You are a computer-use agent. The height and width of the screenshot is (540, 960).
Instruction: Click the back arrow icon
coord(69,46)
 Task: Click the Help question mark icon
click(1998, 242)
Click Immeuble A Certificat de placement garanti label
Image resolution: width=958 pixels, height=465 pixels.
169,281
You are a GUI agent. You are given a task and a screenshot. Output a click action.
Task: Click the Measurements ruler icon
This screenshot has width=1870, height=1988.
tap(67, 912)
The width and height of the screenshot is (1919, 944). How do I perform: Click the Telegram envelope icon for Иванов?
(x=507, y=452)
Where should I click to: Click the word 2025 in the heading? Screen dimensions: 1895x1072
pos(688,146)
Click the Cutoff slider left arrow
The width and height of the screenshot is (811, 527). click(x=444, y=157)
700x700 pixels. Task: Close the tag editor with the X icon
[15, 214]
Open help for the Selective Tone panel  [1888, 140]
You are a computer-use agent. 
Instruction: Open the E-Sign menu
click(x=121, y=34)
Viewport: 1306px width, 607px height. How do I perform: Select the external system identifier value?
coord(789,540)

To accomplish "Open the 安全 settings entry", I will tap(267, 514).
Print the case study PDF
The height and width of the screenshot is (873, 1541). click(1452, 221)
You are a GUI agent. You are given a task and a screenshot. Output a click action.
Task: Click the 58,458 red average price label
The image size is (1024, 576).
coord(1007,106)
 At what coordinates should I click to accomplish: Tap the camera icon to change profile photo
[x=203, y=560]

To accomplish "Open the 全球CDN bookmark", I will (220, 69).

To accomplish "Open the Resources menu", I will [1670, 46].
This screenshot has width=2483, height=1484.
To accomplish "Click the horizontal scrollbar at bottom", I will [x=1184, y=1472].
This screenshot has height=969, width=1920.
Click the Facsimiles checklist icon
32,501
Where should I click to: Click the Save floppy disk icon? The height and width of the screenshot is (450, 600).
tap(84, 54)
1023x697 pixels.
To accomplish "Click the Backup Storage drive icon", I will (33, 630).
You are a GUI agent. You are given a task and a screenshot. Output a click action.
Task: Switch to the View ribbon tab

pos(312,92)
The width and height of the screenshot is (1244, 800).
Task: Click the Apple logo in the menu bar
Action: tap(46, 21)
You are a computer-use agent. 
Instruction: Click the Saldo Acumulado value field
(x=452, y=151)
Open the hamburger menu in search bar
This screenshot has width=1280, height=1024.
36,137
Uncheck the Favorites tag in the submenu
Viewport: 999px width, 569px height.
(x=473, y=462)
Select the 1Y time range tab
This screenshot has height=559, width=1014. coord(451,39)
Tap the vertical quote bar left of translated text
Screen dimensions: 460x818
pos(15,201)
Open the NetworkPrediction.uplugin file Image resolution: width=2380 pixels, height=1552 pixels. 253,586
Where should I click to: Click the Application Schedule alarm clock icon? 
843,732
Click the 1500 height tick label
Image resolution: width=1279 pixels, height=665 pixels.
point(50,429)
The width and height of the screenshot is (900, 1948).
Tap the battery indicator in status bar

----------

__WHAT TO WORK ON__:
Return all of the items above verbatim, reproducing each line without alteration.

__ANSWER TO THIS EXERCISE__:
You are a computer-use agent. The height and width of the screenshot is (540, 960).
Instruction: Click the back arrow icon
coord(69,46)
 Task: Click the Help question mark icon
click(1998, 242)
Click Immeuble A Certificat de placement garanti label
Image resolution: width=958 pixels, height=465 pixels.
169,281
You are a GUI agent. You are given a task and a screenshot. Output a click action.
Task: Click the Measurements ruler icon
This screenshot has width=1870, height=1988.
tap(67, 912)
The width and height of the screenshot is (1919, 944). How do I perform: Click the Telegram envelope icon for Иванов?
(x=507, y=452)
Where should I click to: Click the word 2025 in the heading? Screen dimensions: 1895x1072
pos(688,146)
Click the Cutoff slider left arrow
The width and height of the screenshot is (811, 527). click(x=444, y=157)
700x700 pixels. Task: Close the tag editor with the X icon
[15, 214]
Open help for the Selective Tone panel  [1888, 140]
You are a computer-use agent. 
Instruction: Open the E-Sign menu
click(x=121, y=34)
Viewport: 1306px width, 607px height. How do I perform: Select the external system identifier value?
coord(789,540)

To accomplish "Open the 安全 settings entry", I will tap(267, 514).
Print the case study PDF
The height and width of the screenshot is (873, 1541). click(1452, 221)
You are a GUI agent. You are given a task and a screenshot. Output a click action.
Task: Click the 58,458 red average price label
The image size is (1024, 576).
coord(1007,106)
 At what coordinates should I click to accomplish: Tap the camera icon to change profile photo
[x=203, y=560]

To accomplish "Open the 全球CDN bookmark", I will (220, 69).

To accomplish "Open the Resources menu", I will [1670, 46].
This screenshot has width=2483, height=1484.
To accomplish "Click the horizontal scrollbar at bottom", I will [x=1184, y=1472].
This screenshot has height=969, width=1920.
Click the Facsimiles checklist icon
32,501
Where should I click to: Click the Save floppy disk icon? The height and width of the screenshot is (450, 600).
tap(84, 54)
1023x697 pixels.
To accomplish "Click the Backup Storage drive icon", I will (33, 630).
You are a GUI agent. You are given a task and a screenshot. Output a click action.
Task: Switch to the View ribbon tab

pos(312,92)
The width and height of the screenshot is (1244, 800).
Task: Click the Apple logo in the menu bar
Action: tap(46, 21)
You are a computer-use agent. 
Instruction: Click the Saldo Acumulado value field
(x=452, y=151)
Open the hamburger menu in search bar
This screenshot has width=1280, height=1024.
36,137
Uncheck the Favorites tag in the submenu
Viewport: 999px width, 569px height.
(x=473, y=462)
Select the 1Y time range tab
This screenshot has height=559, width=1014. coord(451,39)
Tap the vertical quote bar left of translated text
Screen dimensions: 460x818
pos(15,201)
Open the NetworkPrediction.uplugin file Image resolution: width=2380 pixels, height=1552 pixels. 253,586
Where should I click to: Click the Application Schedule alarm clock icon? 
843,732
Click the 1500 height tick label
Image resolution: width=1279 pixels, height=665 pixels.
point(50,429)
The width and height of the screenshot is (900, 1948).
Tap the battery indicator in status bar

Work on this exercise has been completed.